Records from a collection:
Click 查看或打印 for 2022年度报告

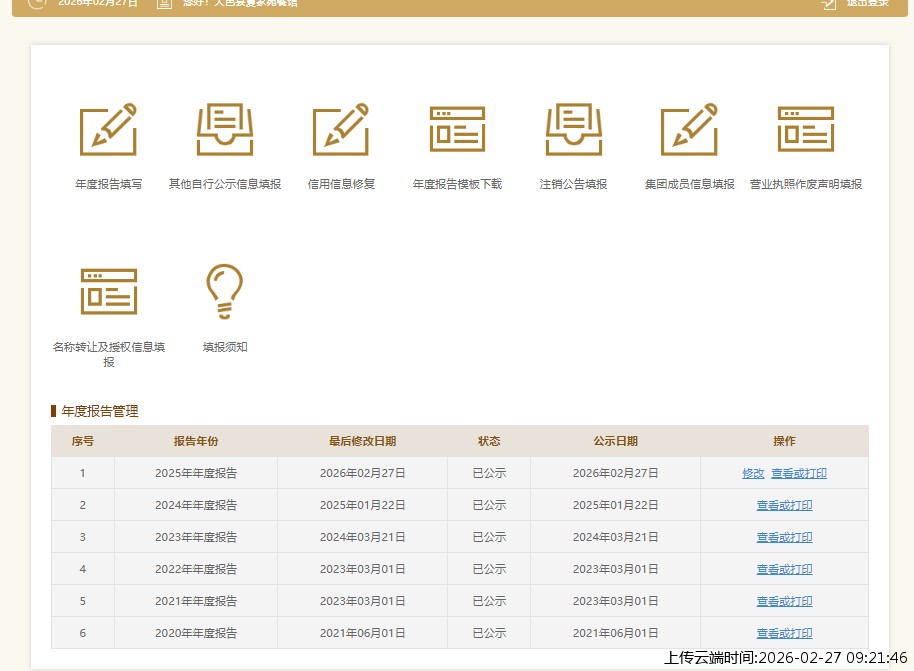click(x=784, y=569)
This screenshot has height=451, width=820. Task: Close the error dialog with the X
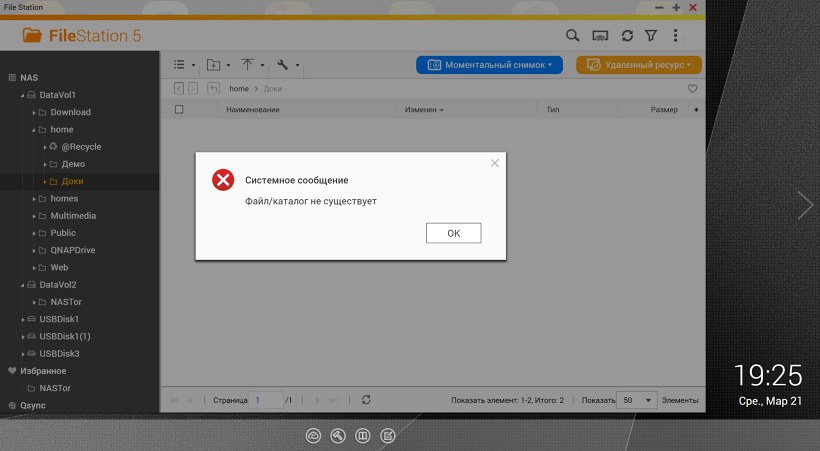pos(494,163)
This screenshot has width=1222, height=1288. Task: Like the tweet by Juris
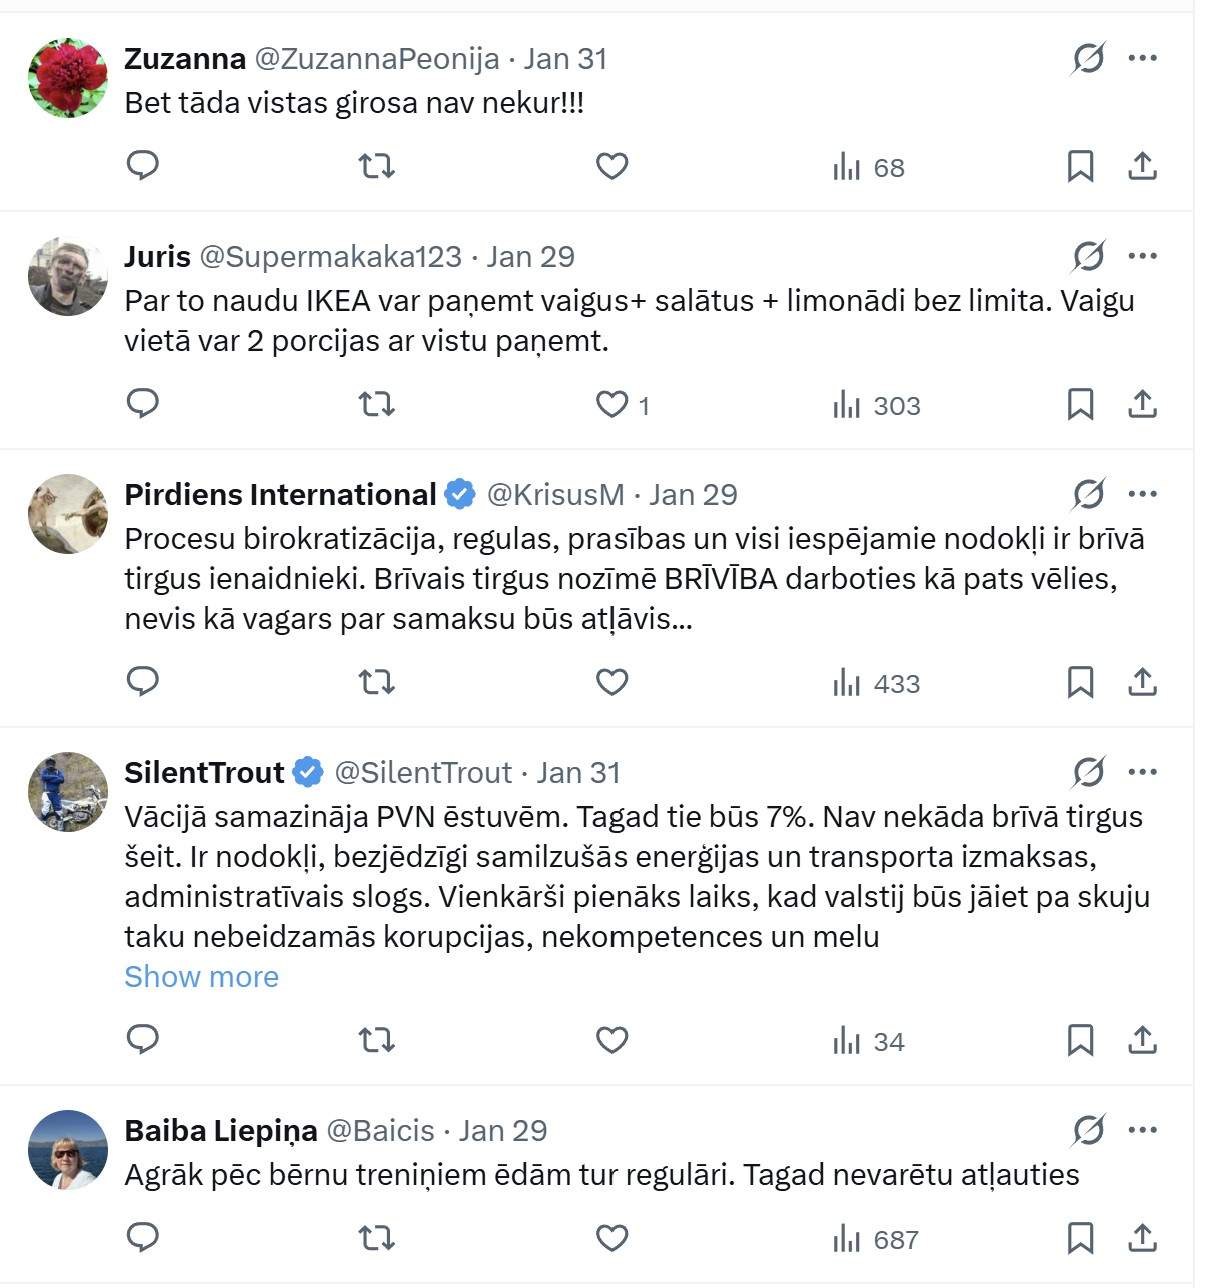(612, 404)
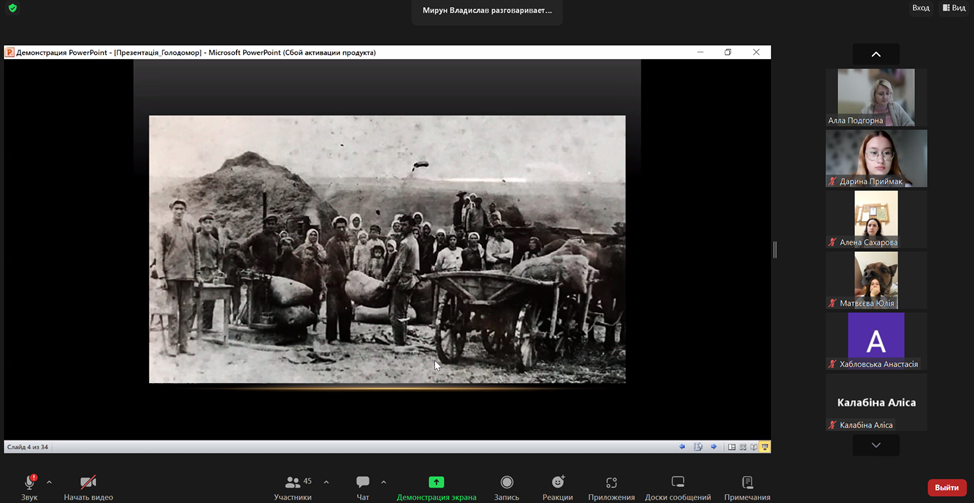Expand audio options arrow next to Звук
The image size is (974, 503).
(49, 482)
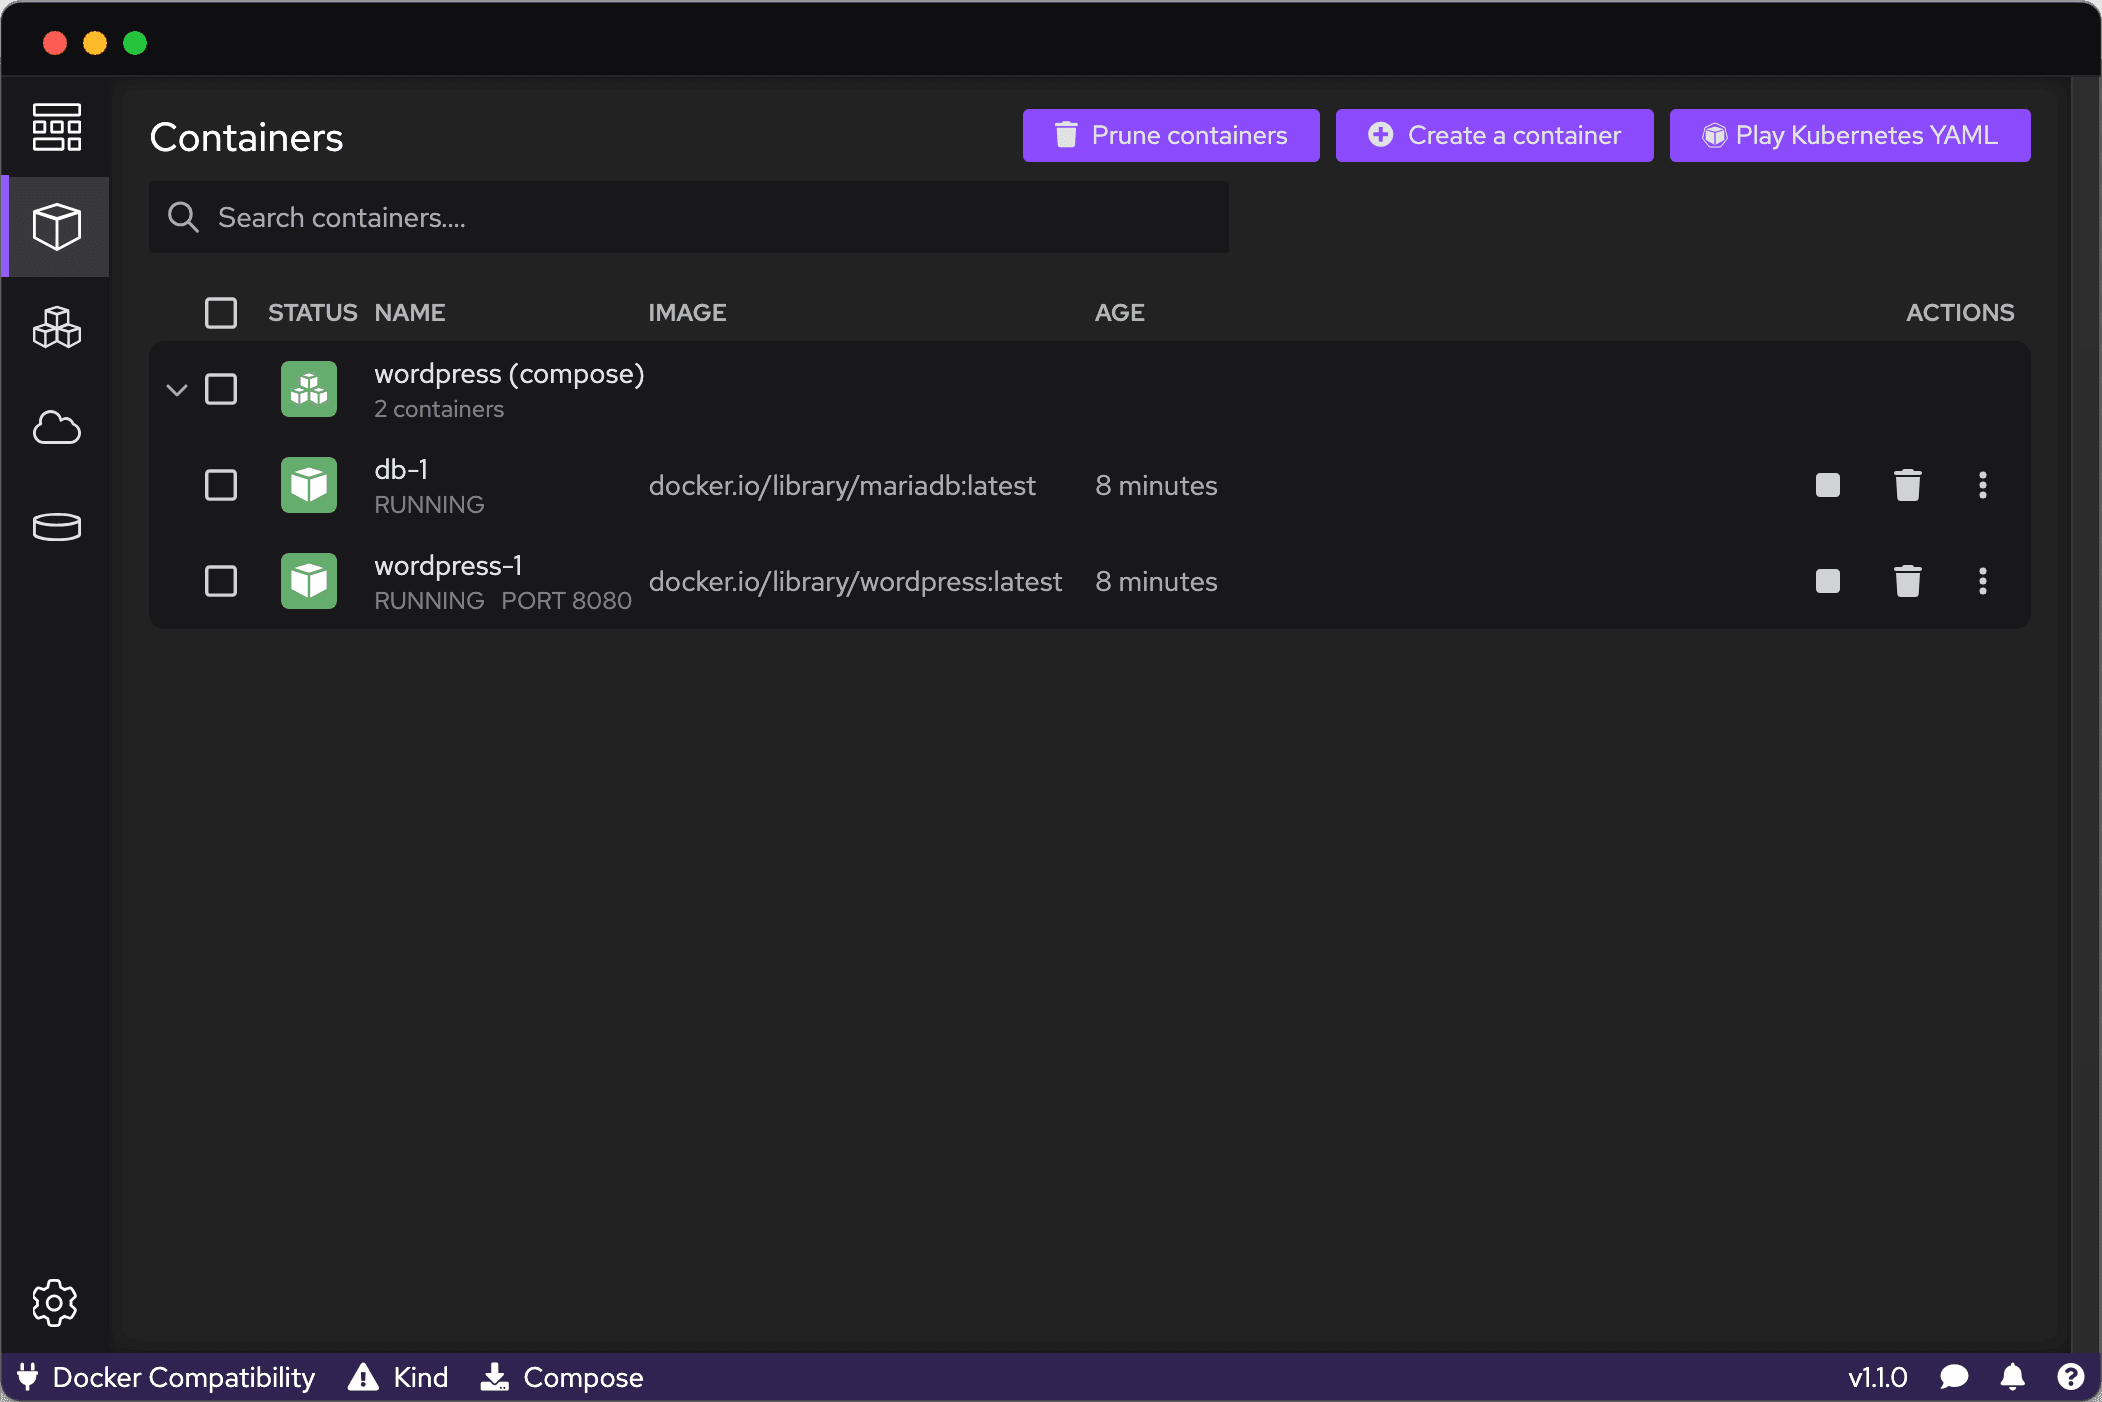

→ Exercise details
Using the records above, extract exactly and only the lines from the one with "This screenshot has height=451, width=820." through the final line, inclusive, leaving out pictures.

→ The completed task
This screenshot has height=451, width=820. Task: Close the error dialog with the X
pos(494,163)
This screenshot has width=1222, height=1288. Task: Like the tweet by Juris
(612, 404)
Expand audio options arrow next to Звук
The image size is (974, 503).
(49, 482)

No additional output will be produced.